Il arriva devant et sortit sa montre à gousset. Il était à l'heure. Quand l'aiguille dépassa le douze, elle fut en retard. Il rangea de nouveau le bijou dans la poche de sa veste et fixa avec irritation l'allée qui serpentait devant lui. Cassiopeia aurait eu au moins un quart d'heure d'avance. Sa soeur s'arrangeait toujours pour paraître la plus organisée et disciplinée, même si son fort caractère déteignait un peu sur cette seconde qualité. Il sourit à cette pensée. Elle avait beau
être jalouse, aucune femme ne lui arriverait à la cheville. C'était bien pour cela qu'il avait été passionné par elle dès son plus jeune âge. Cassiopeia était juste unique.

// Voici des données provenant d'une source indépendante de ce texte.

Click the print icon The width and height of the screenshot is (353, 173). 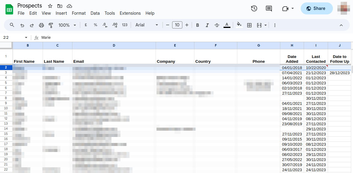[41, 25]
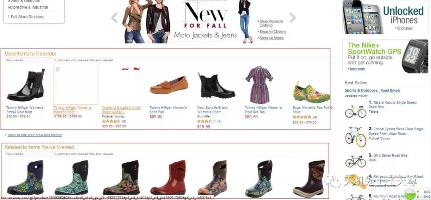Open the Tommy Hilfiger Streak Rain Boot image

26,85
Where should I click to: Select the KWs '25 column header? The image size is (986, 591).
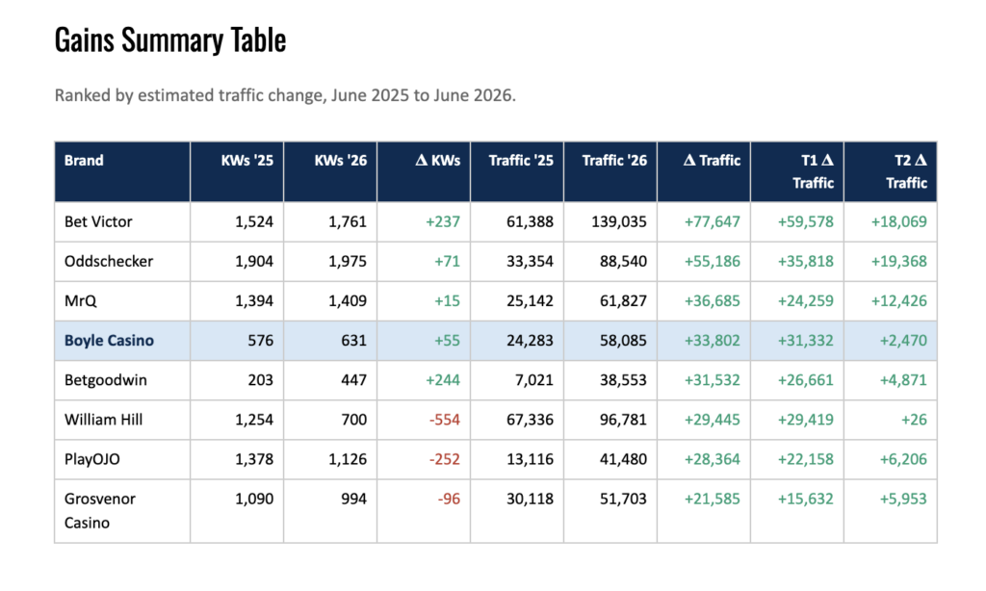pyautogui.click(x=247, y=161)
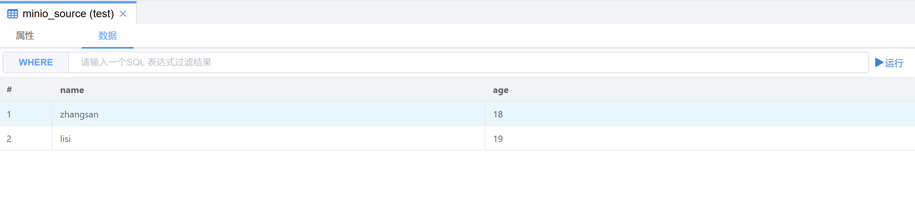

La figure d'une femme se dessina au bout de la fine allée. Plissant les yeux, il vit ses traits plus nettement alors qu'elle marchait dans sa direction. Ses cheveux bruns coupés au carré se balançaient au dessus de ses épaules, les effleurant à peine. Sa robe respectaient les tendances de la mode, s'arrêtant en dessus des genoux et épousant les courbes de ses hanches. Une petite fraîcheur hivernale soufflait sur Londres, mais elle portait sa cape à son bras comme s'il faisait trop chaud pour la porter. Quand elle le reconnut, un petit sourire s'afficha sur son visage. Ses pomettes saillirent comme des roches quand la mer se retire. Il n'allait pas jusqu'à dire qu'elle était belle, ni laide, juste... normale. Il fut légèrement rassuré. Il s'était attendu à une femme négligée à lunettes, le nez plongé dans un livre du temps passé.

-Bonjour ! annonça-t-elle en arrivant à sa hauteur. Désolée du retard, j'ai du demander plusieurs fois où se trouvait le restaurant parce que, pour être sincère, je ne me suis jamais vraiment aventurée dans cette partie là du Londres Magique, et comme mon sens de l'orientation est un peu...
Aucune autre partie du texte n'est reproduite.